A powerful documentary about Afghanistan and the difficulties of delivering aid to a country that is suffering from “aid fatigue” and prolonged exposure to Western misunderstanding. The psychological and physical damage caused by war, exacerbated by mistrust of foreigners, is at the heart of this honest and challenging film.
Newly-weds Maggie Haertsch and clown doctor Jean Paul Bell, arrive in Kabul amidst riots, only to discover that their precious cargo of humidi cribs and advanced medical equipment is strewn over a dirty hospital floor, useless in a country where electricity is unreliable and 1000s of children are dying of malnutrition and dysentery every year.
The film explores the politics of aid in a country long suffering from “aid fatigue”. One of the central themes of the film explores issues and sensitivities around charity and aid: whether well-intentioned amateurs could actually make any difference in a country where the fundamental problems are so profound that they’ve cracked the very bedrock of Afghan society
Humour in the face of this adversity is a major theme in the film. Maggie and Jean Paul’s stoicism and sense of humour is reflected in equal measure by many of the Afghan characters we meet in the story.

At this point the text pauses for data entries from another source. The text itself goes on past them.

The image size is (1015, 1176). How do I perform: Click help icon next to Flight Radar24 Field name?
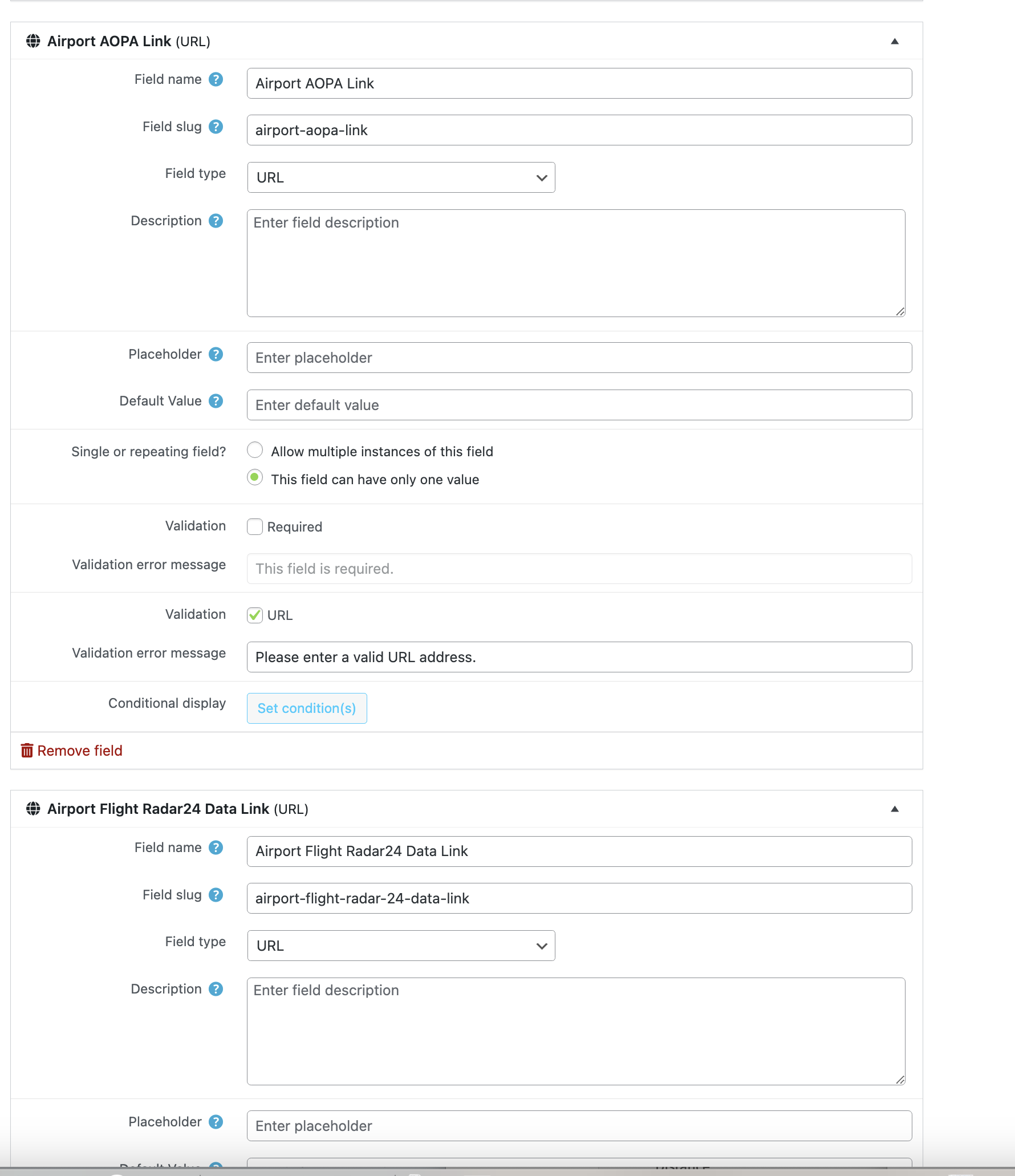click(216, 847)
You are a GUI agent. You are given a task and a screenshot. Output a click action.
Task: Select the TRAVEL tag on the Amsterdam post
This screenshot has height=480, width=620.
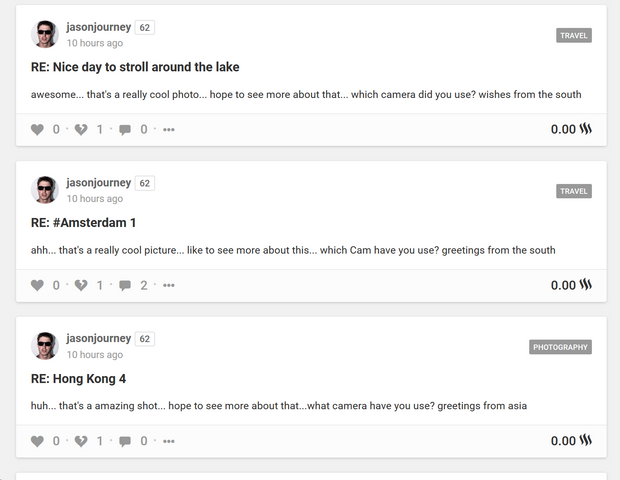[x=574, y=191]
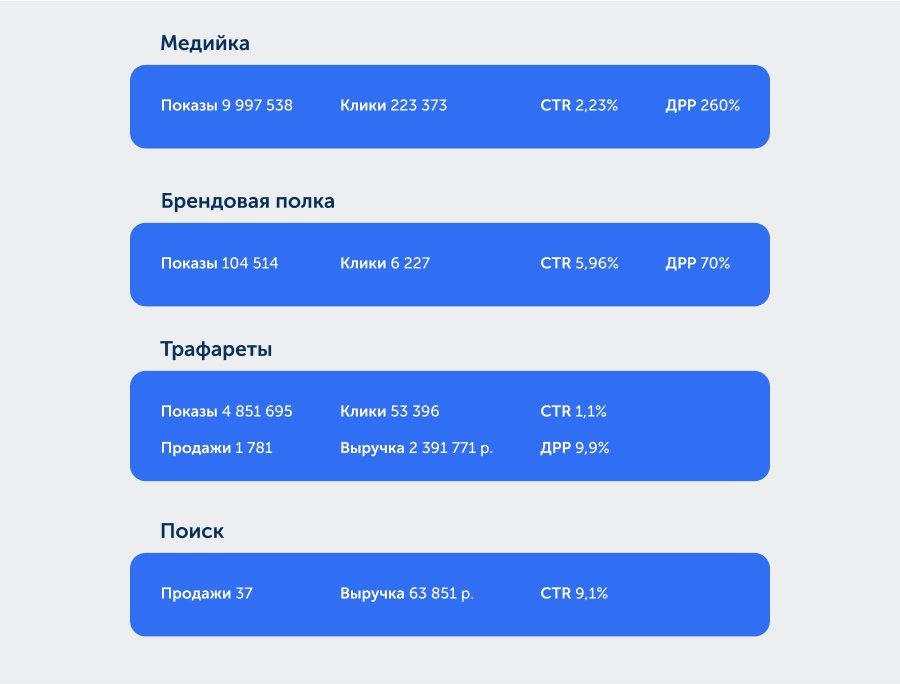
Task: Click the Трафареты section title
Action: [216, 350]
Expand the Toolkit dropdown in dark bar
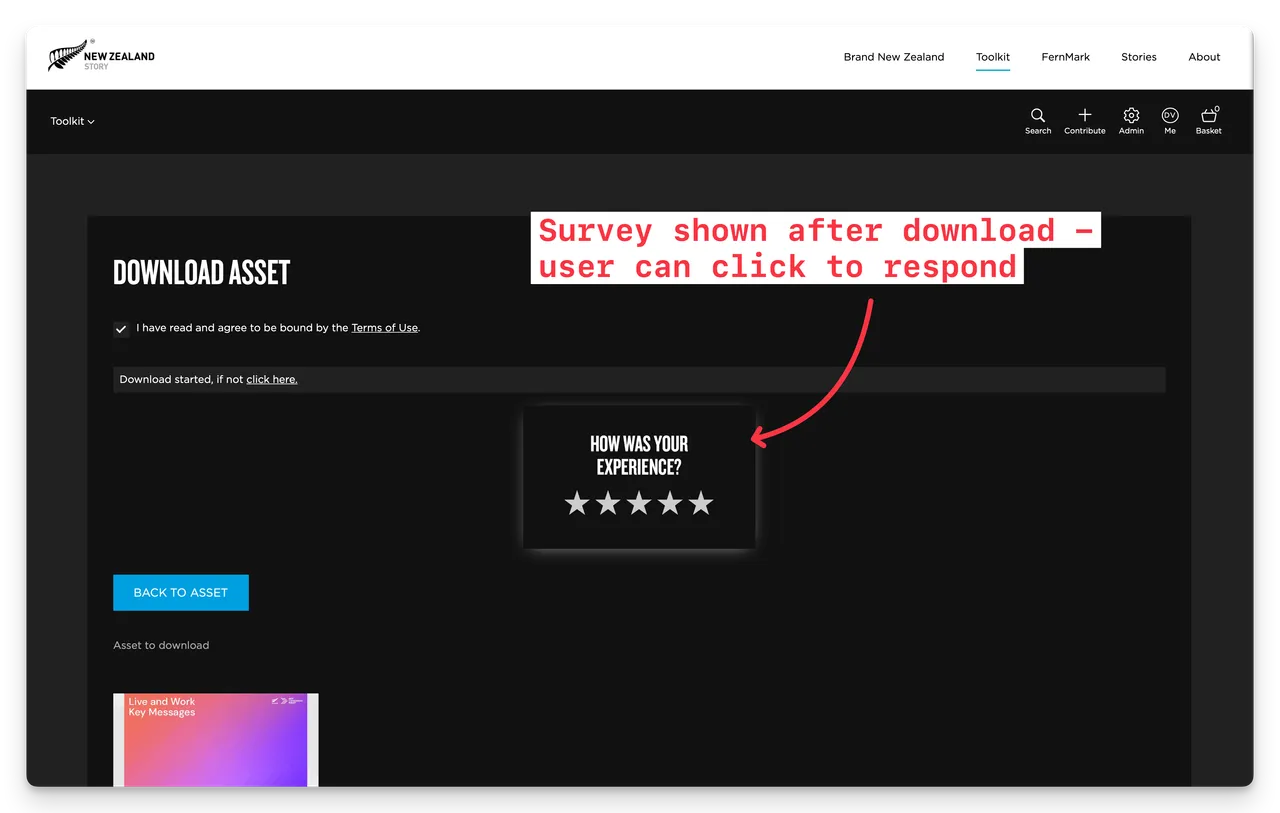This screenshot has width=1280, height=813. [72, 121]

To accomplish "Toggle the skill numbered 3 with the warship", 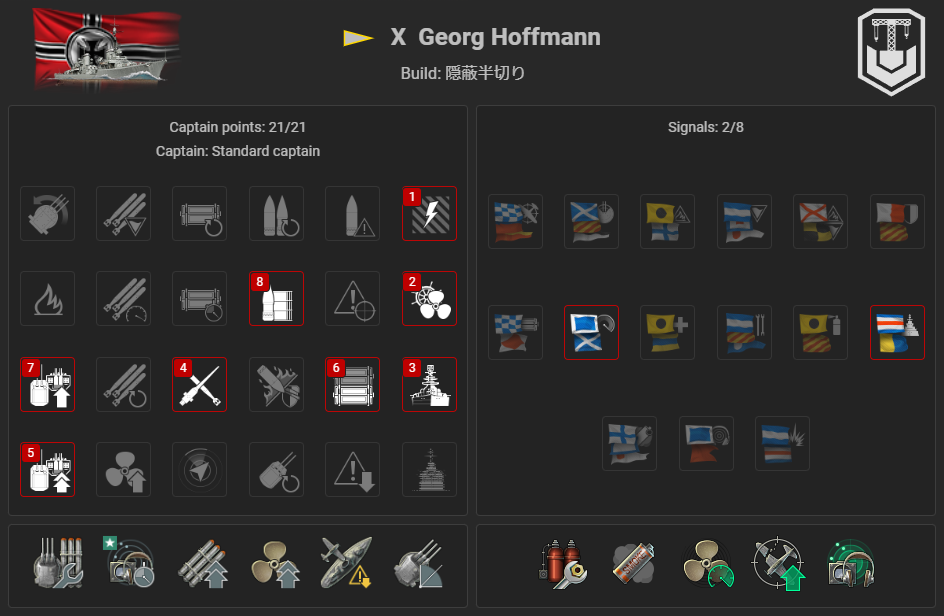I will 429,385.
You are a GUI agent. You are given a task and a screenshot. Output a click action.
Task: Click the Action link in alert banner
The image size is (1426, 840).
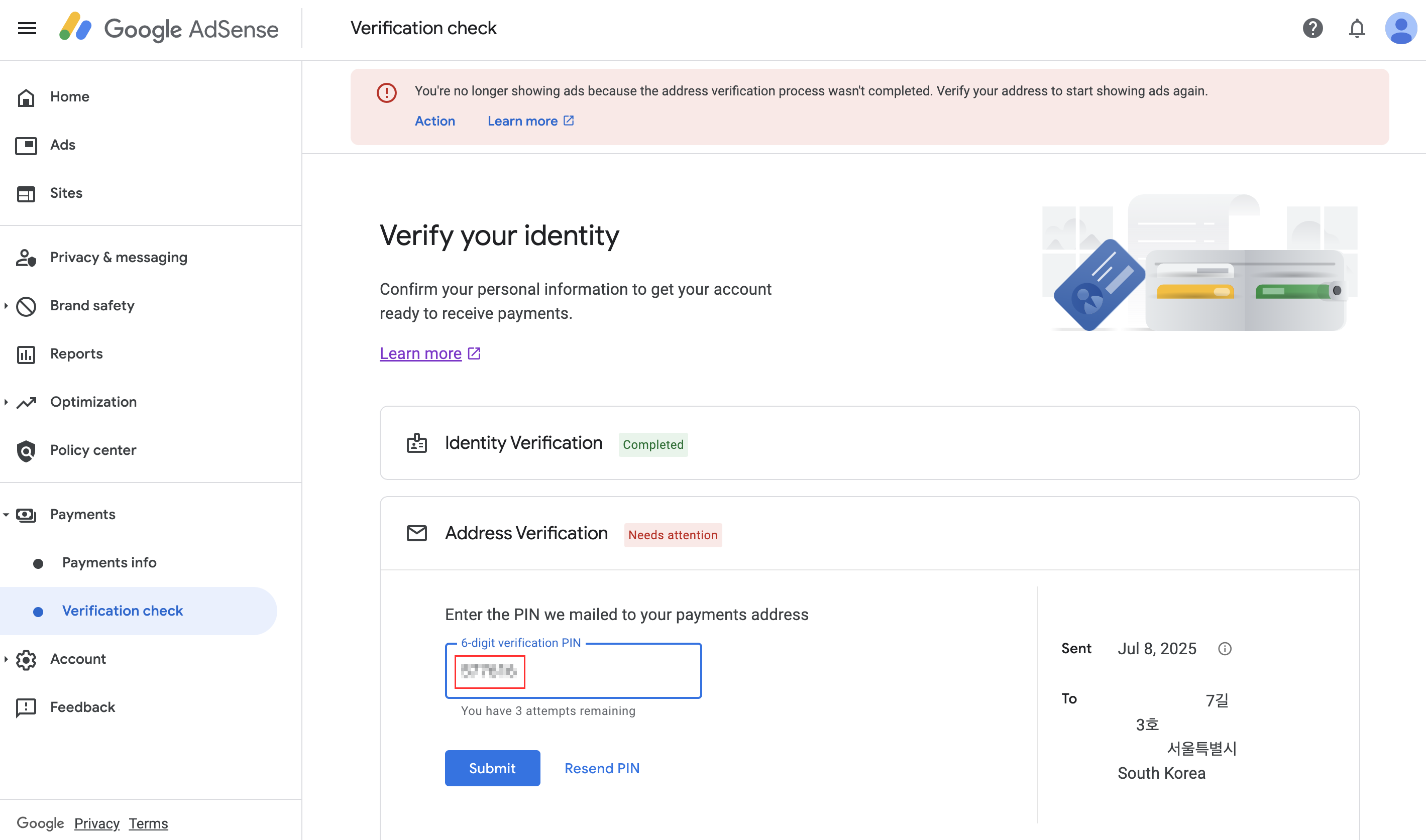click(x=435, y=121)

n the film we witness Jean Paul’s belief in the power of humour to entertain and transcend cross-cultural barriers with his simple paper bag trick. He entertains gun wielding Afghans, nervous American soldiers, doctors and sick children as he endeavours to introduce his “paper bag revolution.”
Maggie and Jean Paul find their motives questioned by one of Afghanistan’s most respected political activists and parliamentarian Malalaya Joya, when they visit her safe house armed with donations of baby clothes and a few toys.
Fear turns to relief in the end of the film, when they are lucky to get out alive.
Honeymoon in Kabul is an inspiring story about two passionate Australians who discover that the delivery of aid in Afghanistan is a complex and delicate process.